A few snippets from the article...
...in Scientific American By Shawn Otto on October 9, 2016:

"Science is never partisan but it is inherently political, because its antiauthoritarian, evidence-based conclusions either confirm or challenge somebody’s cherished ideological or economic interests—and that is always political. Considered this way, politics is not a simple left-right continuum; it also has a vertical component between authoritarianism and antiauthoritarianism. Thus there are authoritarians like Mao and Stalin on the left; Hitler and Mussolini on the right, but what they have in common is intolerance to the sort of open exchange that is central to art, science, and human progress.

This vertical tension between experts and authoritarians helps explain what is going on in both the Republican Party and in the European Union with the Brexit vote and the rise of a new authoritarianism, and why it is so corrosive to science. The argument is between antiauthoritarians who support science and evidence, and authoritarians who have had enough of experts.
This problem can be expected to worsen in the coming years, particularly if authoritarian candidates continue to be elected with the aid of a news media that treats any view, no matter how unsupported, as legitimate...

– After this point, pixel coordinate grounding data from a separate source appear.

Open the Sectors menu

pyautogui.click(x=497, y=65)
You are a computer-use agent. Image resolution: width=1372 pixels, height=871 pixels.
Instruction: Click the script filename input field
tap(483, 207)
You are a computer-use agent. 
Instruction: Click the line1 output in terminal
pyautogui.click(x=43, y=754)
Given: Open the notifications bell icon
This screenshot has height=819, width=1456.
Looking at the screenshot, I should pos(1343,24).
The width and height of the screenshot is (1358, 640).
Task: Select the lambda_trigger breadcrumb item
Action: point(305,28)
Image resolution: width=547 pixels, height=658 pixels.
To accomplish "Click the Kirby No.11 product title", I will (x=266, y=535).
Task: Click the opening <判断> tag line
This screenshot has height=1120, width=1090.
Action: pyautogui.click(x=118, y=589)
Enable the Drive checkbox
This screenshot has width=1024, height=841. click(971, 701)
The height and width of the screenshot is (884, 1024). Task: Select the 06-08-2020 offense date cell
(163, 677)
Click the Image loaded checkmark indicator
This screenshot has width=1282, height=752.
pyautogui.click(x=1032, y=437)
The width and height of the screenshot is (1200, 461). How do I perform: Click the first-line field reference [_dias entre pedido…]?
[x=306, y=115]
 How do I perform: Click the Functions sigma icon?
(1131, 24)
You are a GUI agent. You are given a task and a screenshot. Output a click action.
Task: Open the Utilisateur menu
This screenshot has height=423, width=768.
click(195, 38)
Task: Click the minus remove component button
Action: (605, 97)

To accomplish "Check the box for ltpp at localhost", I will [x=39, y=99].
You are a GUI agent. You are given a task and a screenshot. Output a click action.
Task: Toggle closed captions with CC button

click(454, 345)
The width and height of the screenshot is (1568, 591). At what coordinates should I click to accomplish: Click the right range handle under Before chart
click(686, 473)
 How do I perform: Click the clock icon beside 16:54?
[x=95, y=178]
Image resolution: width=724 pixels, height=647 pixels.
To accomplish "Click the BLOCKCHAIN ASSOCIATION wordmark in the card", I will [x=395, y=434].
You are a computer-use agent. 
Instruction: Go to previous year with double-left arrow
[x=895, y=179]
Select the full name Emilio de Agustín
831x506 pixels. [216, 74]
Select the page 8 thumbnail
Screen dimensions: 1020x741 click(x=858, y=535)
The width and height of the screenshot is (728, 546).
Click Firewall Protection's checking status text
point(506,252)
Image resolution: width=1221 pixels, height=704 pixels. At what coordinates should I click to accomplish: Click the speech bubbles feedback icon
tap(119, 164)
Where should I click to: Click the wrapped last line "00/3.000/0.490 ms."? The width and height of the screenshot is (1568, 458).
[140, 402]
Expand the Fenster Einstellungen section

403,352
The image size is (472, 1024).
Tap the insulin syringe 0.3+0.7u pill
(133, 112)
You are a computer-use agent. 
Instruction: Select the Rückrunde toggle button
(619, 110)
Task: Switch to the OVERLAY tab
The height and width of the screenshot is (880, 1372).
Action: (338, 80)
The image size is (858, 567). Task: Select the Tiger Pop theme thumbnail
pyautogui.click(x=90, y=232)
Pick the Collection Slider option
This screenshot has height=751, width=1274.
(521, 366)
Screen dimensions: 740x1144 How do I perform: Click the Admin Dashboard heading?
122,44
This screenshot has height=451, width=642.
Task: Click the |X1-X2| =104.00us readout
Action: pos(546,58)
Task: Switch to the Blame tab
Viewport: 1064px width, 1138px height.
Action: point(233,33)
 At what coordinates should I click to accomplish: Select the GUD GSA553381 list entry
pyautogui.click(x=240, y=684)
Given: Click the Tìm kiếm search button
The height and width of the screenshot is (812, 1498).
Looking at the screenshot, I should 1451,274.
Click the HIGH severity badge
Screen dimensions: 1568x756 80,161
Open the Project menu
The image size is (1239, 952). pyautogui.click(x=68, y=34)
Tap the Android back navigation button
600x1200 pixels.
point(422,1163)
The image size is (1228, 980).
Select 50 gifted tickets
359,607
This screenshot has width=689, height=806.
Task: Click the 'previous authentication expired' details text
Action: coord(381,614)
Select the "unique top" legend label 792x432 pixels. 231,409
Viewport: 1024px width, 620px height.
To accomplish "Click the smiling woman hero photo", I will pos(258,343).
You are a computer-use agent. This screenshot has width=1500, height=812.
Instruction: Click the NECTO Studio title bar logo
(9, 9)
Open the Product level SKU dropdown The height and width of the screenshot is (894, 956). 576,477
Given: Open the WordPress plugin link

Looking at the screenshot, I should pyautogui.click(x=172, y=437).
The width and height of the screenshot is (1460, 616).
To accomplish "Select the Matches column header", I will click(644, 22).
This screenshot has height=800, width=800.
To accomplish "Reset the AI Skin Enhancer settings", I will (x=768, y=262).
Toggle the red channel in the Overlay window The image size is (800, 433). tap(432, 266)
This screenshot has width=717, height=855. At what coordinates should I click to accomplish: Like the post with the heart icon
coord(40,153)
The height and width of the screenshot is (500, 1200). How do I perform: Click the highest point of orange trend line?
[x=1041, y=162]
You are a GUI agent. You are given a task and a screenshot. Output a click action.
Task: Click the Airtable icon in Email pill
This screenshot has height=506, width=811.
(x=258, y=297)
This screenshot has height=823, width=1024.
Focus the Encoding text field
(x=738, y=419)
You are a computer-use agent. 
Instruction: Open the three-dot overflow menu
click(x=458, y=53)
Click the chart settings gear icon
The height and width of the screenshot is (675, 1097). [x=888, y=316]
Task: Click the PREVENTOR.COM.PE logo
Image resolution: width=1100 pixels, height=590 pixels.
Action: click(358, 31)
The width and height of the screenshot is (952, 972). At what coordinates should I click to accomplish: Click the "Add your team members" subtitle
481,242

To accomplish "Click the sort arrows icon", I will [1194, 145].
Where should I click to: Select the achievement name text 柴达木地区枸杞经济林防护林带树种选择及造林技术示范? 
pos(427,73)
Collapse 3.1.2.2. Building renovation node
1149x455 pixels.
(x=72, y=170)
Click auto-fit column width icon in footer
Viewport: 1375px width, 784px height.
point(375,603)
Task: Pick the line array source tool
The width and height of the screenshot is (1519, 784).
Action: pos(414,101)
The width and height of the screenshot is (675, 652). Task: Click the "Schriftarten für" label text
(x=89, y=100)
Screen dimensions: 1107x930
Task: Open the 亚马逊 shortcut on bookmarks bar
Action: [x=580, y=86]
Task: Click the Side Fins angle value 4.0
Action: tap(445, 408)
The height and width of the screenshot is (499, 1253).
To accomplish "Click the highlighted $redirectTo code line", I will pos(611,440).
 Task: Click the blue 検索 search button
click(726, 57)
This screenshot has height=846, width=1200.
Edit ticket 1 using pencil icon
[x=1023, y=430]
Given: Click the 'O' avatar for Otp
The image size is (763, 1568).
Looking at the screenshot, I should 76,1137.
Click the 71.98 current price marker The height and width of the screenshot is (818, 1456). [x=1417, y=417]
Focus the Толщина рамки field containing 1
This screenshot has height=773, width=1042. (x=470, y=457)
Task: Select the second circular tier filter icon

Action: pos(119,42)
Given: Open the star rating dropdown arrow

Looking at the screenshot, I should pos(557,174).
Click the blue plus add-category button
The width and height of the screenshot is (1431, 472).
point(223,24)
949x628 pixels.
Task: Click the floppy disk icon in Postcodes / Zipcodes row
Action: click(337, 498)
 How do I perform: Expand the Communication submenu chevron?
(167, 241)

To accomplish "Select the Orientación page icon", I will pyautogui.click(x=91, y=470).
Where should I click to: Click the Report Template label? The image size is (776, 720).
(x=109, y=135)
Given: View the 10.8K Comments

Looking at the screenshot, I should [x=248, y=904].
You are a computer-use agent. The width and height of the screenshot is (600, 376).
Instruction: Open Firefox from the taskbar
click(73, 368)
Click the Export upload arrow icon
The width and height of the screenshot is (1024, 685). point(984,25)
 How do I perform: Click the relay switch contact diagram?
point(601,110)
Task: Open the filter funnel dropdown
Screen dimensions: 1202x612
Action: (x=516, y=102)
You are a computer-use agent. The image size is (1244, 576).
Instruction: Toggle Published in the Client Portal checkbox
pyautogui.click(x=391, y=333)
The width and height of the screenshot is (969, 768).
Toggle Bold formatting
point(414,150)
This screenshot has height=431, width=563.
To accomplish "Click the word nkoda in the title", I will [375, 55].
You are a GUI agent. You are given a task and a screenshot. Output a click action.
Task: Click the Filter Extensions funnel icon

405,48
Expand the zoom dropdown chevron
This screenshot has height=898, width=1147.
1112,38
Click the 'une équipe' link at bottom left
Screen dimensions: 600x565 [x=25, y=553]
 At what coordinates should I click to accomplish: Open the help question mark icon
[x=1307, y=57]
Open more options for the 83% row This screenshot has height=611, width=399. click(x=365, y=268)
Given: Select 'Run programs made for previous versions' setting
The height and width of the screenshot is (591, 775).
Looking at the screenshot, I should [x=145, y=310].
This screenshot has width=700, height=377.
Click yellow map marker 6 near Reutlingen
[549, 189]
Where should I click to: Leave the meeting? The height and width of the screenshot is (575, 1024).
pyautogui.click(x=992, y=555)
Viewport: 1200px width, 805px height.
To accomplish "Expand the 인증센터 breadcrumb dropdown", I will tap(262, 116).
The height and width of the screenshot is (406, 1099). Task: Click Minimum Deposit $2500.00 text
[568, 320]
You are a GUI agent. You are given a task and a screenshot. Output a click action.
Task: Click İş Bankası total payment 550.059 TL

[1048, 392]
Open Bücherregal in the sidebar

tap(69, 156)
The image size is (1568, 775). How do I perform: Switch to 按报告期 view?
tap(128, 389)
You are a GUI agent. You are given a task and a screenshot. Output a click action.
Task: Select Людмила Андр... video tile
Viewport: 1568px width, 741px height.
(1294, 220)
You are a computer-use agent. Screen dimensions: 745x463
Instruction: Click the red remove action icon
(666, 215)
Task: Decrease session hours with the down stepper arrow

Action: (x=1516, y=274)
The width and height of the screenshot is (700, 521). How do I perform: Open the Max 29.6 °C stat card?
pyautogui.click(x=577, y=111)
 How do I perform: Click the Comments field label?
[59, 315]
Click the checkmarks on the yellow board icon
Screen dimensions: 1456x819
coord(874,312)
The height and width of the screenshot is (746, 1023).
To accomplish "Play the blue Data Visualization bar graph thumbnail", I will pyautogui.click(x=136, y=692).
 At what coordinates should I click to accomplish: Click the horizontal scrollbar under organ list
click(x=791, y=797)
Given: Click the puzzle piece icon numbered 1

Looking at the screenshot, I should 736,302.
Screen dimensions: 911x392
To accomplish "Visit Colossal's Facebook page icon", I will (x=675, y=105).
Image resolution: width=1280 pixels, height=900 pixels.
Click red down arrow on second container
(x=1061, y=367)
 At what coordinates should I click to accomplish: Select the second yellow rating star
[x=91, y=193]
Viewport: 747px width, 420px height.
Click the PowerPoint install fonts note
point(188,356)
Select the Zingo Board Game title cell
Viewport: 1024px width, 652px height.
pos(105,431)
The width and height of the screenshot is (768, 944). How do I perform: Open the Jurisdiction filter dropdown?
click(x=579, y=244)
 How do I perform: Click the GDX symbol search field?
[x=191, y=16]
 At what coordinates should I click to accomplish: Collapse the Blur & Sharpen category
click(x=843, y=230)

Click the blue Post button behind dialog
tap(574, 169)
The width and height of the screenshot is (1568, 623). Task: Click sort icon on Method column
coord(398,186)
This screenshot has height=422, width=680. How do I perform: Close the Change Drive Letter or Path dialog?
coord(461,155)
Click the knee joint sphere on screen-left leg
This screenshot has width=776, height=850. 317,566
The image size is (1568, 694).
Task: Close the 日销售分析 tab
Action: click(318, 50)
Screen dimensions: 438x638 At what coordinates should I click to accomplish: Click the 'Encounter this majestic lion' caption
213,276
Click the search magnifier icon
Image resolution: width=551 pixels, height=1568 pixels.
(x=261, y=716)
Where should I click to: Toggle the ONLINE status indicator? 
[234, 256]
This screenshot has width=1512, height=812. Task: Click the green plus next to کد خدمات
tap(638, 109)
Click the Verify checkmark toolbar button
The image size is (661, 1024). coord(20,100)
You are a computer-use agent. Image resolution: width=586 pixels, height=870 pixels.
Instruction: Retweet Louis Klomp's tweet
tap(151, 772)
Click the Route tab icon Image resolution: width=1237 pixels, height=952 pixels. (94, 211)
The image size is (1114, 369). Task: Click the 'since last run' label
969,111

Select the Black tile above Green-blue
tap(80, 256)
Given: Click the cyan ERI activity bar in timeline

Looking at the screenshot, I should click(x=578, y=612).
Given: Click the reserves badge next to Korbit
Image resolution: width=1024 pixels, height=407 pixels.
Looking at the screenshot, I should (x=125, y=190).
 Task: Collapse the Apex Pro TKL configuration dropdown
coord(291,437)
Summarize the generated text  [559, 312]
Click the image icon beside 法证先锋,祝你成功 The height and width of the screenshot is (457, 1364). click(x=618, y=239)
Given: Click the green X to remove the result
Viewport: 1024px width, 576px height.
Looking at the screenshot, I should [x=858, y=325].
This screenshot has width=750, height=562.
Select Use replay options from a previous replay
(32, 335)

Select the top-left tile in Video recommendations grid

...Such rejection is essentially an authoritarian argument that says “I don’t care about the evidence; what I say/what this book says/what my tribe says/what my wallet says goes.” This approach is all too human, and is not necessarily conscious. It is, rather, reflective of the sort of confirmation bias scientists themselves continually guard against.
Francis Bacon noted the problem at the beginning of the scientific revolution, observing: “What a man had rather were true he more readily believes.”
Conservatives notice that many scientists are, in fact, left-leaning. If one is not a scientist, and is conservative, a shorthand is brought to bear, with suspicion of the science as—rather than an objective statement—being a politically motivated argument from the left."